## Quoted text
(begin)
Aggregate tables allow for a more scalable solution for these quandaries. In short, aggregate tables allow the data practitioner to derive rollup tables for subsets of the parent explore. See diagram and example pseudocode below:

Use vs. Lack of Use of Aggregate Tables
explore: sales {
  
aggregate_table: _daily_sales {
    query: {
      dimensions: [
        sale_date,
        customer,
        region,
        product,
        cost,
        sale_price,
        profit
      ]
      measures: [total_sale, total_profit, total_cost]
      filters: [
        sale_date: "12 months"
      ]
    }
    materialization: {
      datagroup_trigger: daily_refresh
      increment_key: "sale_month"
      increment_offset: 2
      partition_keys: [sale_date, customer]
      cluster_keys: [region, product]
    }
  }

aggregate_table: _monthly_sales {
    query: {
      dimensions: [
        sale_month,
        customer,
        region,
        product,
        cost,
        sale_price,
        profit
      ]
      measures: [total_sale, total_profit, total_cost]
      filters: [
        sale_month: "12 months"
      ]
    }
    materialization: {
      datagroup_trigger: daily_refresh
      increment_key: "sale_month"
      increment_offset: 2
      partition_keys: [sale_year, customer]
      cluster_keys: [region, product]
    }
   }
}

Above is an example of spinning up a daily and monthly aggregate table for the sales explore. In this example, we have isolated the date of sale, customer, region, product, cost, sale price and profit. This is already a much more manageable subset of dimensions. We have also declared a few measures we would like to persist: total sale, total profit and total cost. The aggregate tables are also filtered for the past 12 months.

From a persistence perspective, this aggregate table is utilizing a few different strategies: incremental load, partitioning and clustering. This example is assuming we are persisting the table in BigQuery, but Looker provides other dialect-specific and generalized optimization strategies as well (such as adding indexes). Looker will use this as an optimization guide when persisting the tables in the database. Exploiting these materialization options will add an extra facet to your efficiency gains.

Focusing specifically on the increment strategy, we have set an increment_key on the sale_month and sale_year for the daily and monthly aggregate tables, respectively. (Note: this is assuming the sale dimension is within a date dimension group, which allows for reporting on the different date parts, such as month or year of the respective date.) This is the field by which increments are determined to update the PDT, and it partners with increment_offset. Thus, in this example, the past two months will be rebuilt within the PDT; all preceding dates on increment load will remain static. This allows us to limit the amount of data being queried and updated.

Why is this better than creating a separate derived table and persisting it? Aggregate awareness. Looker’s aggregate awareness finds the most efficient query for each explore. If aggregate tables are declared, aggregate awareness routes the query to that aggregate table within the parent explore. Thus, from a UX perspective, the end user does not notice a difference; they still employ the same explore. From a backend perspective, Looker routes to a PDT connected to the parent explore.
(end)
## Directions
1 – In the passage on aggregate tables, which three measures are declared to persist?
2 – Carry on writing the passage on Looker aggregate tables after its last sentence.

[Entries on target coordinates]
(begin)
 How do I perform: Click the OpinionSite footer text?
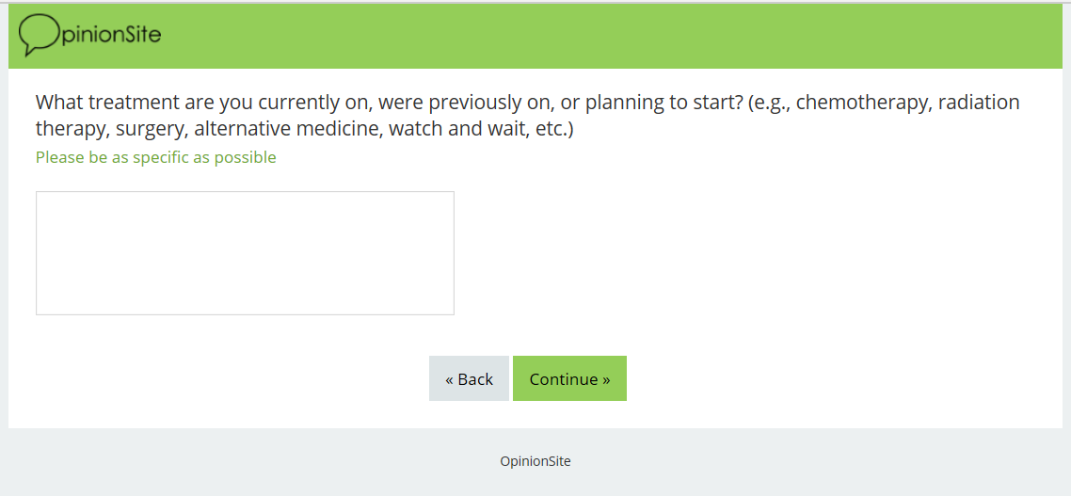tap(535, 461)
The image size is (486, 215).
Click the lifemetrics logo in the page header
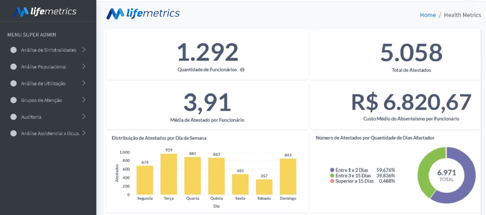(143, 13)
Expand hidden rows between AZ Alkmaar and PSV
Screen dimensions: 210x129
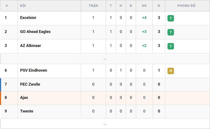[105, 59]
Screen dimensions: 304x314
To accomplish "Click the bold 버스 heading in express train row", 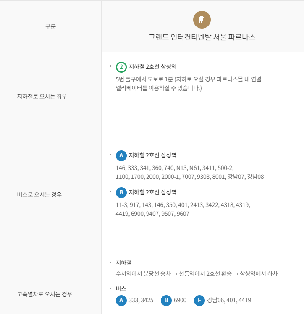I will coord(121,288).
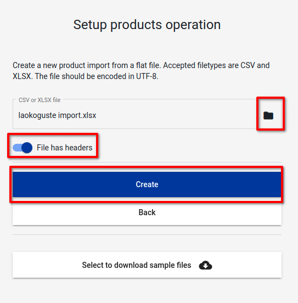Viewport: 298px width, 303px height.
Task: Click empty space inside the file field
Action: tap(174, 116)
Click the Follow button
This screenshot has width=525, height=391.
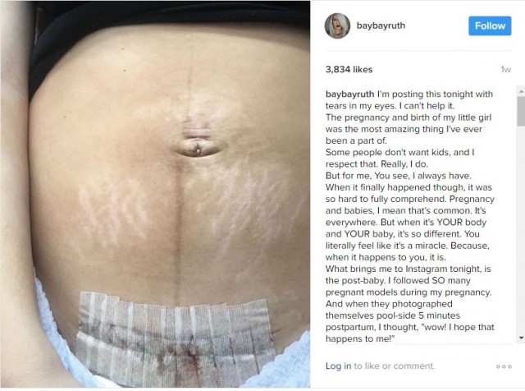[490, 25]
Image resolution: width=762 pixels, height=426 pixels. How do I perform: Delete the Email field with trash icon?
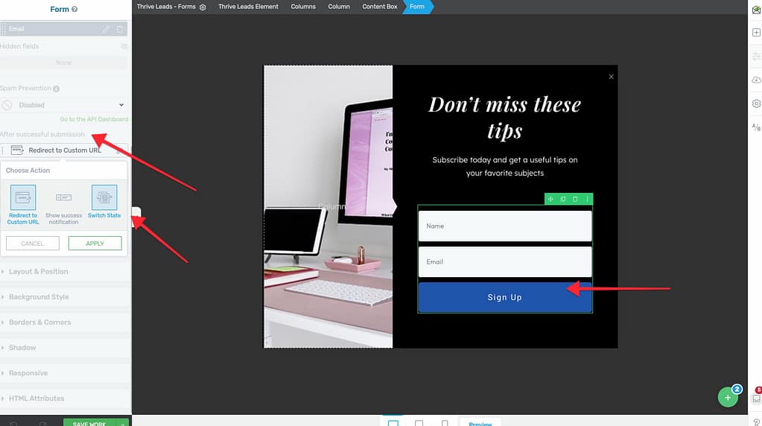click(x=120, y=29)
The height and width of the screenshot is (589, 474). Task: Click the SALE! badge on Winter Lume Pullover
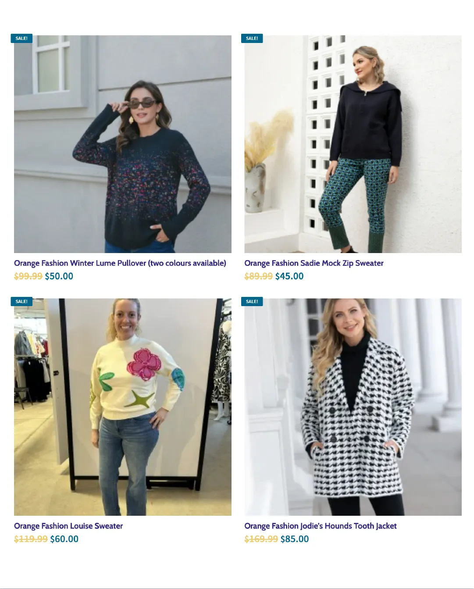coord(21,38)
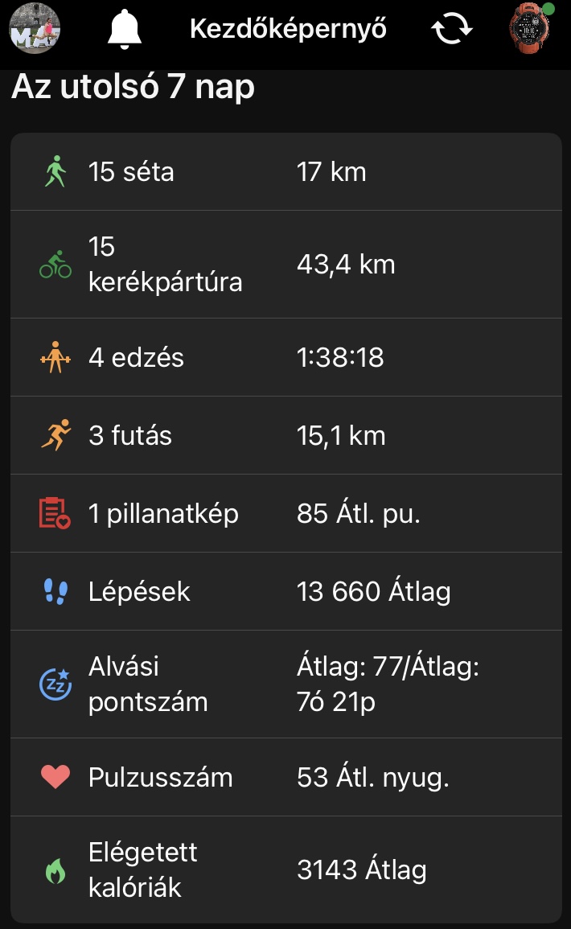Viewport: 571px width, 929px height.
Task: Tap the strength workout icon
Action: click(55, 358)
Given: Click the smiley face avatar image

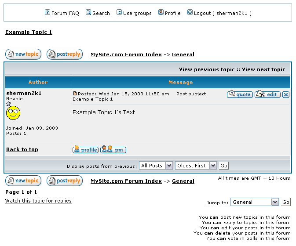Looking at the screenshot, I should (13, 113).
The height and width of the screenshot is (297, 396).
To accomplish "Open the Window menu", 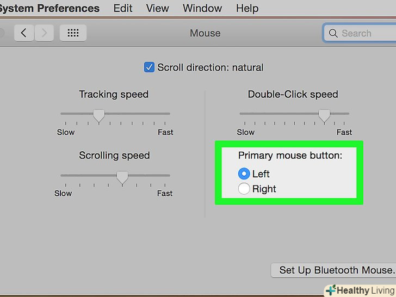I will point(202,8).
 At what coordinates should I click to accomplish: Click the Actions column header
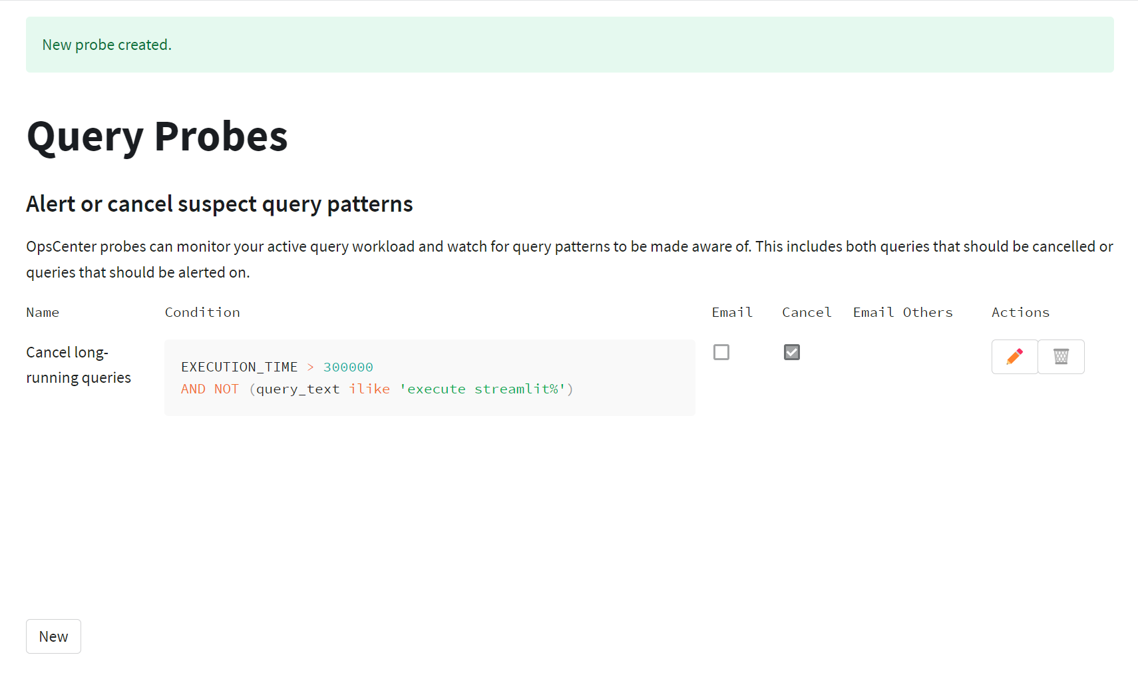(x=1020, y=312)
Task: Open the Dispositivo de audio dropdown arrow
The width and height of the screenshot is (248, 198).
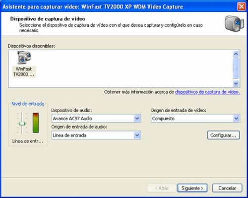Action: [137, 118]
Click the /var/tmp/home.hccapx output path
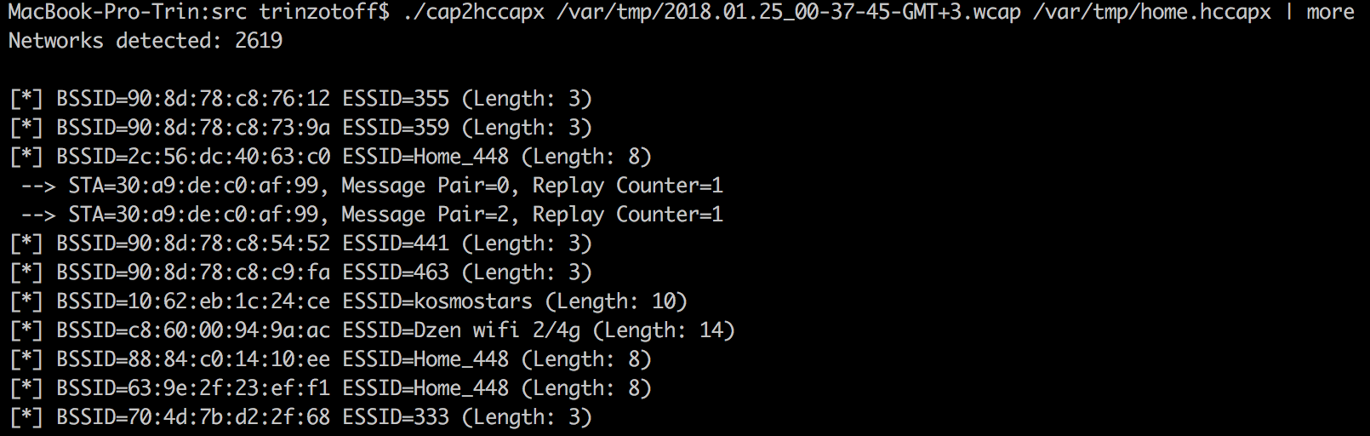Viewport: 1370px width, 436px height. point(1152,12)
(end)
## The answers
1 – Total sale, total profit and total cost.

2 –
Returning back to the original example, what if we wanted to support year-over-year reporting now? No problem. Just add another aggregate table to the explore. Note how this addition is integrated within the parent explore instead of spinning up a separate, siloed view:

Adding Year-over-Year Rollup
explore: sales {
  
  aggregate_table: _daily_sales {
    query: {
      dimensions: [
        sale_date,
        customer,
        region,
        product,
        cost,
        sale_price,
        profit
      ]
      measures: [total_sale, total_profit, total_cost]
      filters: [
        sale_date: "12 months"
      ]
    }
    materialization: {
      datagroup_trigger: daily_refresh
      increment_key: "sale_month"
      increment_offset: 2
      partition_keys: [sale_date, customer]
      cluster_keys: [region, product]
    }
  }

 aggregate_table: _monthly_sales {
    query: {
      dimensions: [
        sale_month,
        customer,
        region,
        product,
        cost,
        sale_price,
        profit
      ]
      measures: [total_sale, total_profit, total_cost]
      filters: [
        sale_month: "12 months"
      ]
    }
    materialization: {
      datagroup_trigger: daily_refresh
      increment_key: "sale_month"
      increment_offset: 2
      partition_keys: [sale_year, customer]
      cluster_keys: [region, product]
    }
  }
  
  aggregate_table: _annual_sales {
    query: {
      dimensions: [
        sale_year,
        customer,
        region,
        product,
        cost,
        sale_price,
        profit
      ]
      measures: [total_sale, total_profit, total_cost]
      filters: [
        sale_year: "2 years"
      ]
    }
    materialization: {
      datagroup_trigger: daily_refresh
      increment_key: "sale_year"
      increment_offset: 1
      cluster_keys: [region, product]
    }
  }
  
}

All that was needed was to add another aggregate table block. Note how similar this annual aggregate table is to the monthly or daily aggregate table from a code perspective. The only change we made was pointing to the year rendering of the sale date within the assumed dimension group.

As one can see by this simple example, aggregate tables are powerful. When engineered with forethought of scale, they can support a variety of different use cases and accelerate query speeds dramatically. And that is why we have begun to employ them for some of our larger customers. Let’s dive into how Harness is using aggregate tables internally and explore some efficiency savings we have realized as a result.

Harness’ Use Case

Our Cloud Cost Management (CCM) module not only allows one to monitor their cloud costs across multiple clouds, but also provides suggestions for savings and flags anomalies. This product allows one to save up to 70% on your cloud bill with intelligent cloud cost automation. Being such an invaluable tool in this current economic climate, many customers are turning to CCM to streamline their cloud spend and optimize their FinOps.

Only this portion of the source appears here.